Philips Medical Systems Nederland B.V. · Class II · Cleared Jan 14, 2026
| K-number | K254190 |
| Device name | dS Base 1.5T; dS Base 3.0T; dS Head 1.5T; dS Head 3.0T; dS HeadNeck 1.5T; dS HeadNeck 3.0T |
| Applicant | Philips Medical Systems Nederland B.V. |
| Product code | MOS |
| Device class | Class II |
| Decision date | Jan 14, 2026 |
| Decision | Substantially Equivalent |
| Regulation | 892.1000 |
The Philips Neurovascular MR Coil is a family of magnetic resonance receiver coils (dS Base, dS Head, and dS HeadNeck variants at 1.5T and 3.0T field strengths) designed to work with Philips MRI scanners. These lightweight, multi-channel phased-array coils are used to receive MR signals and produce diagnostic images of head, neck, brain, spine, and vascular anatomy for interpretation by trained physicians.
The principal technological components—PCBs, system cables, baluns, and positioning pads—are unchanged from the predicate device. The key difference is the housing material: dS Base coils changed from polyester (Trirex) to polycarbonate (Lexan 925), while dS Head and dS HeadNeck coils changed from polyester (Trirex) to copolyester (MFX-421). All coils maintain the same signal reception and amplification principle based on hydrogen nuclear resonance.
Testing verified compliance with IEC 60601-2-33 (MR equipment safety), IEC 60601-1-2 (electromagnetic disturbances), ISO 10993 series (biocompatibility), ANSI/AAMI ES60601-1 (electrical safety), ISO 14971 (risk management), and ISO 15223 (device symbols). Packaging compliance was tested per ISTA 3A 2018.

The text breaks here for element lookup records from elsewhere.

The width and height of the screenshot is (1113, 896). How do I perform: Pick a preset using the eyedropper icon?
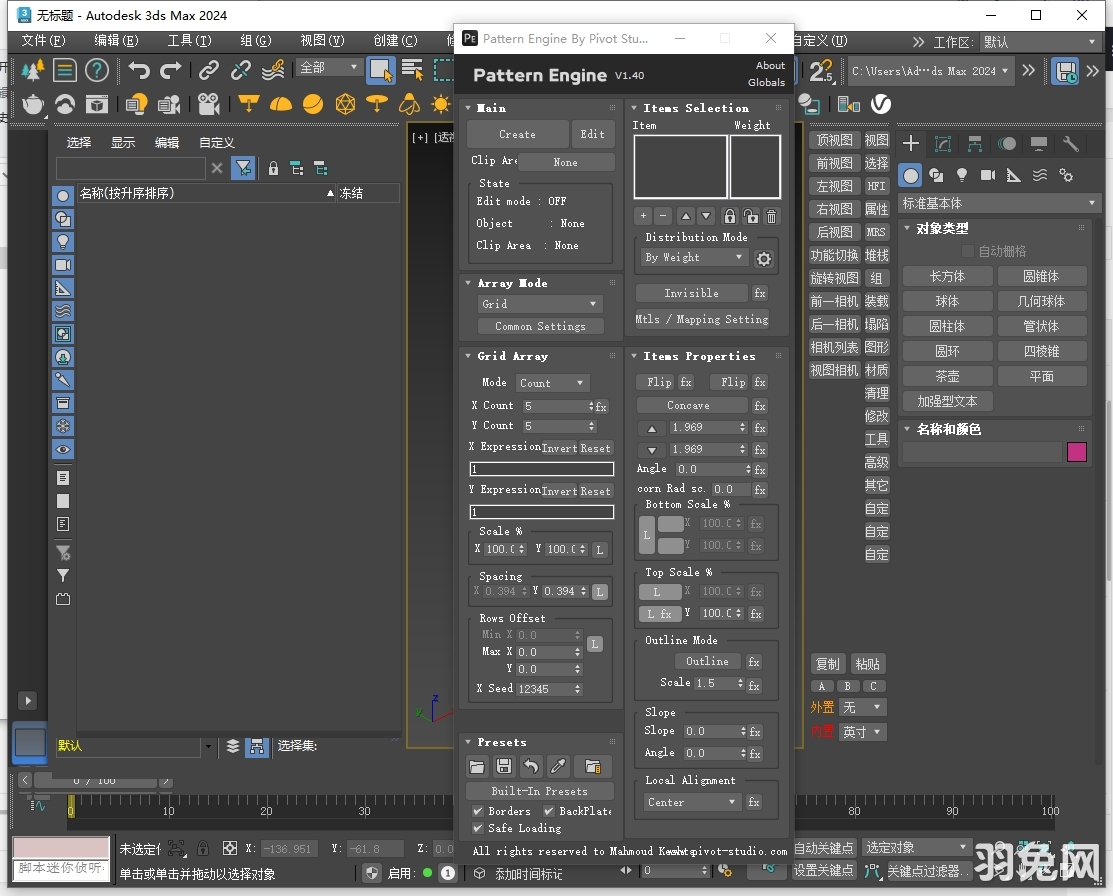(556, 766)
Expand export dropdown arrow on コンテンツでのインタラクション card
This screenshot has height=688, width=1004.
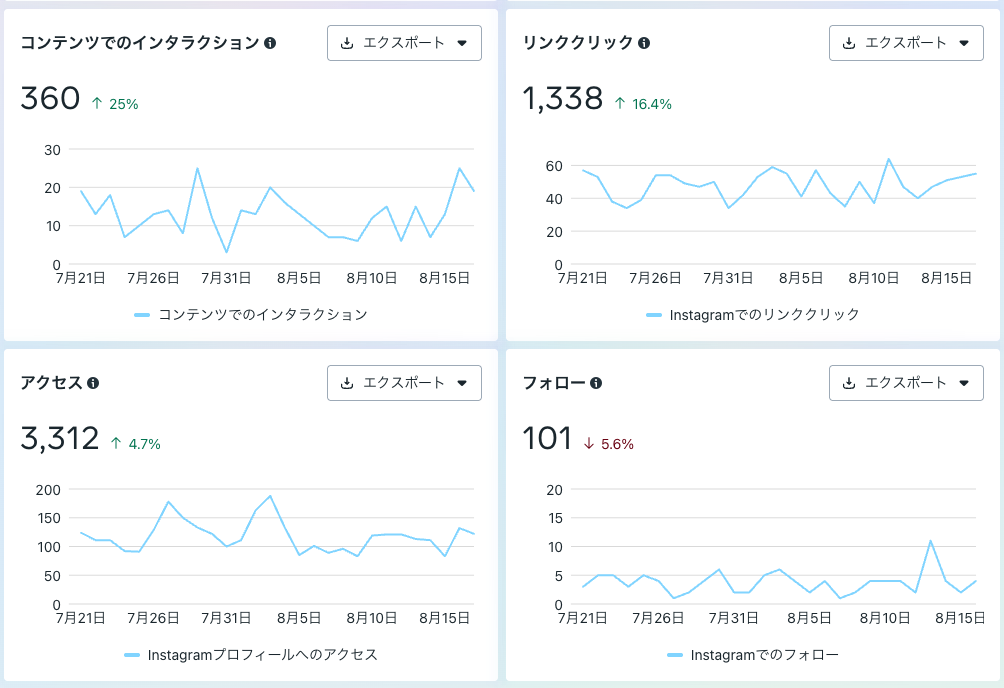(x=462, y=43)
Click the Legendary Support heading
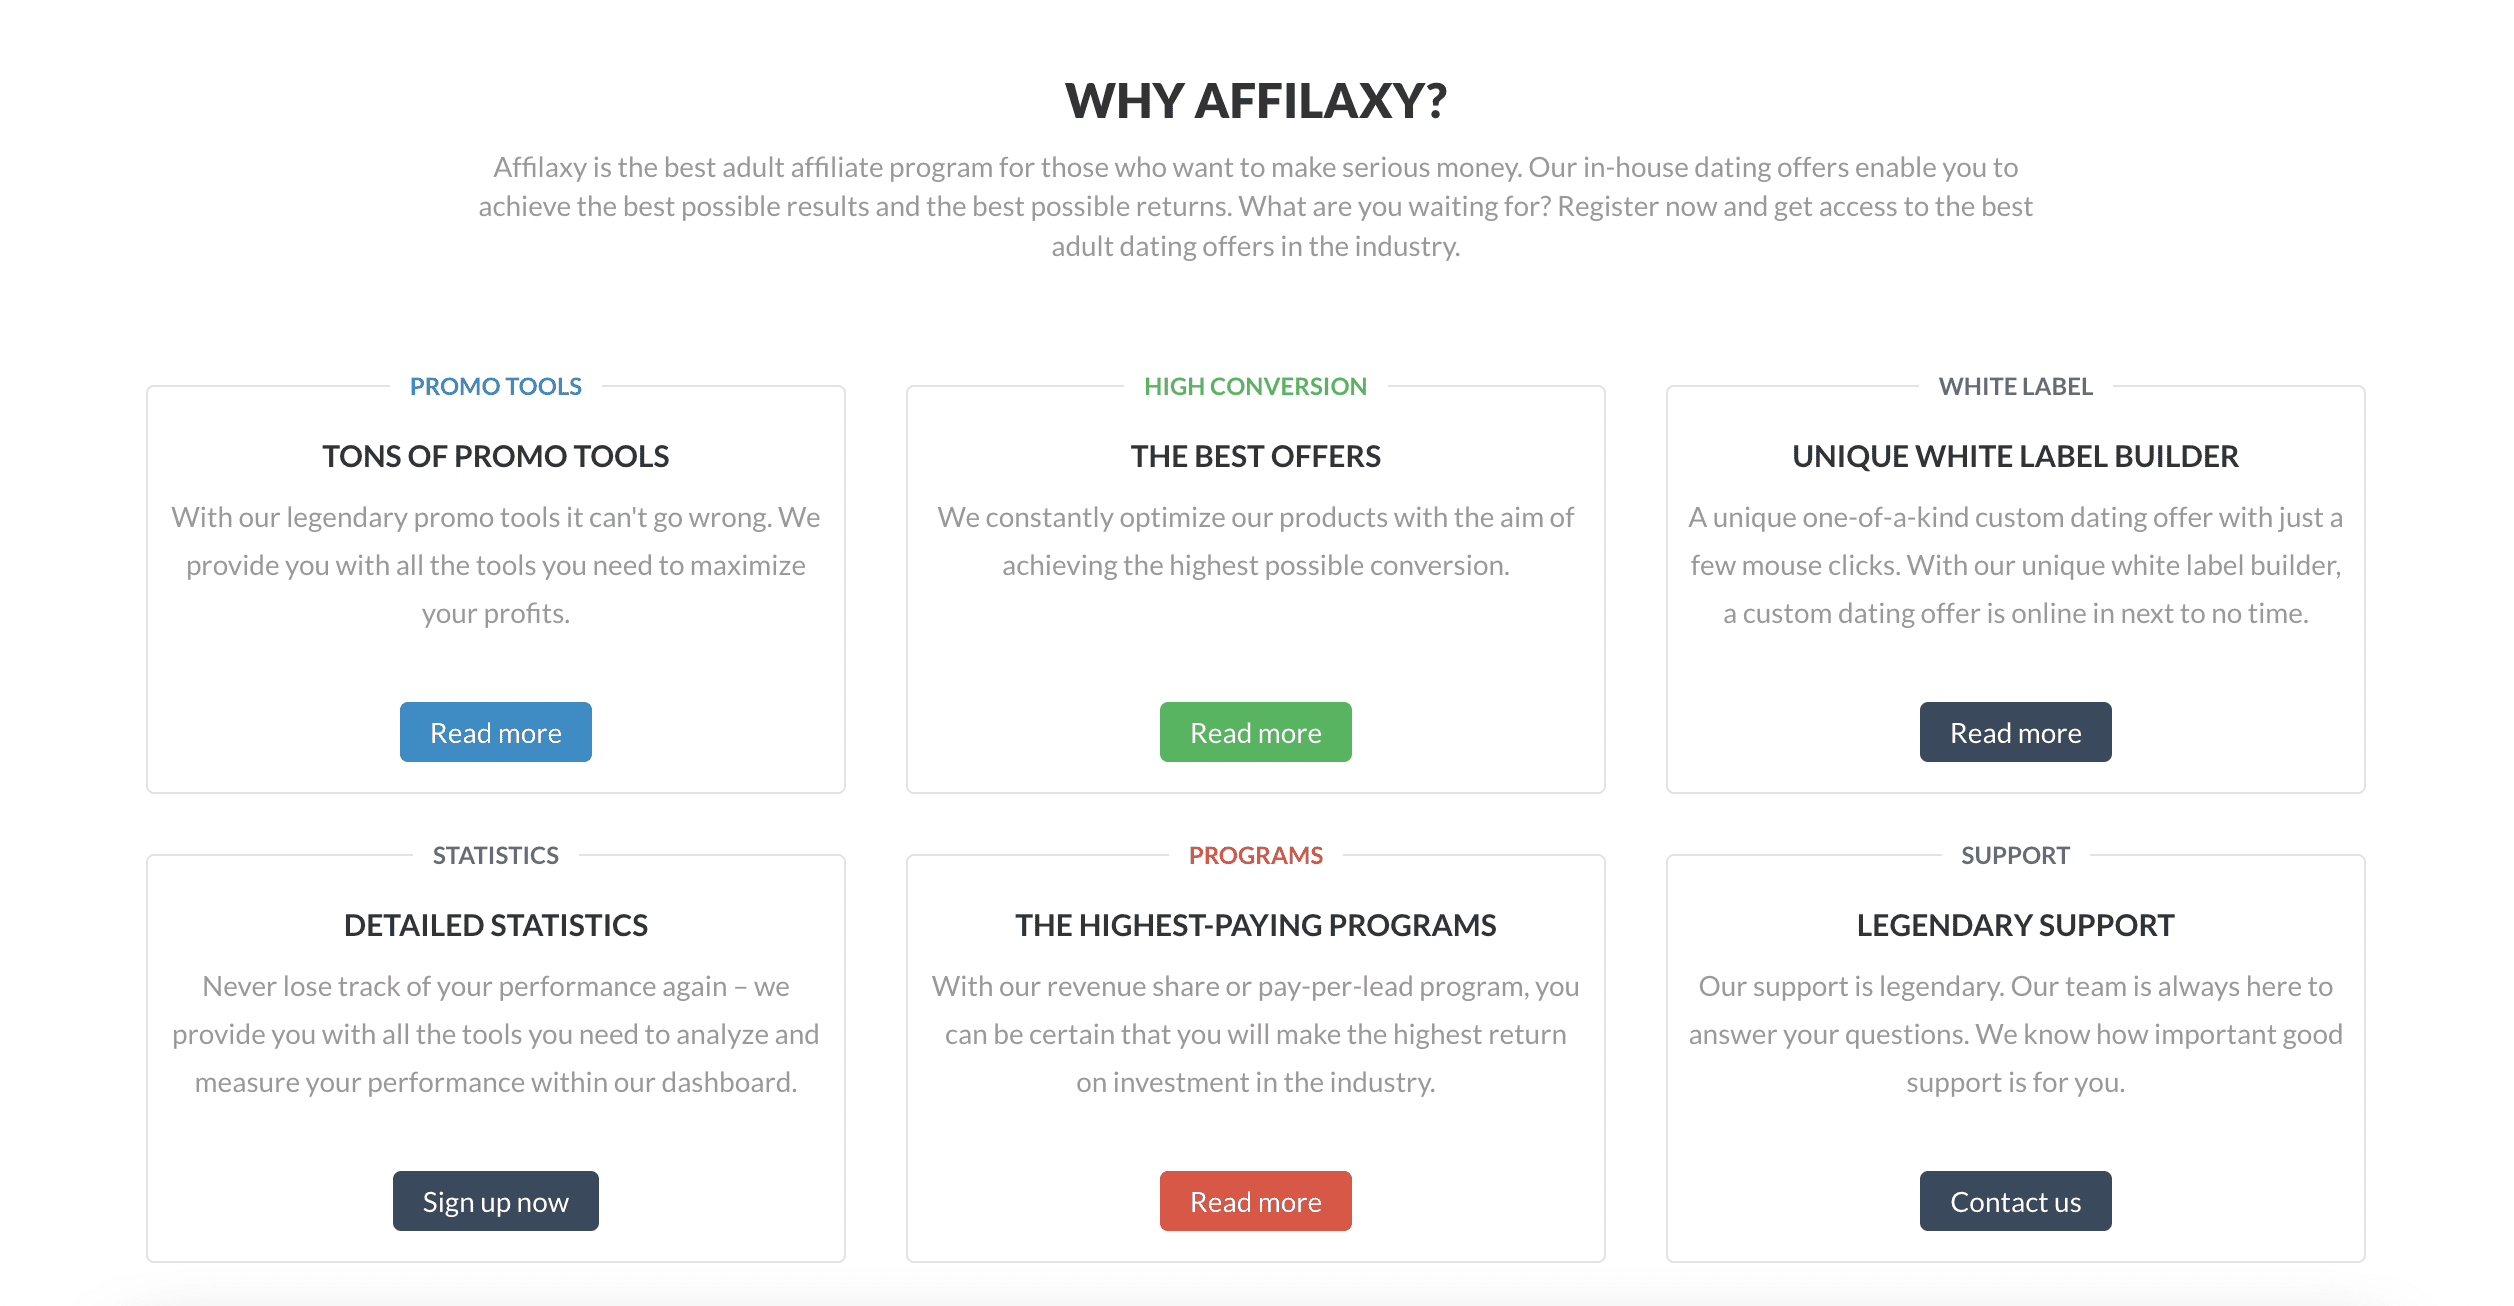The image size is (2514, 1306). point(2015,925)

Substantial equivalence is established because the subject devices have the same intended use, design features, and fundamental MR signal reception technology as the predicate device K123492. Non-clinical verification and validation testing demonstrates all acceptance criteria are met. The housing material changes present no new safety or effectiveness risks, and risk management shows all residual risks remain acceptable. No clinical testing was required because indications for use remain similar and no novel technological characteristics warrant clinical data.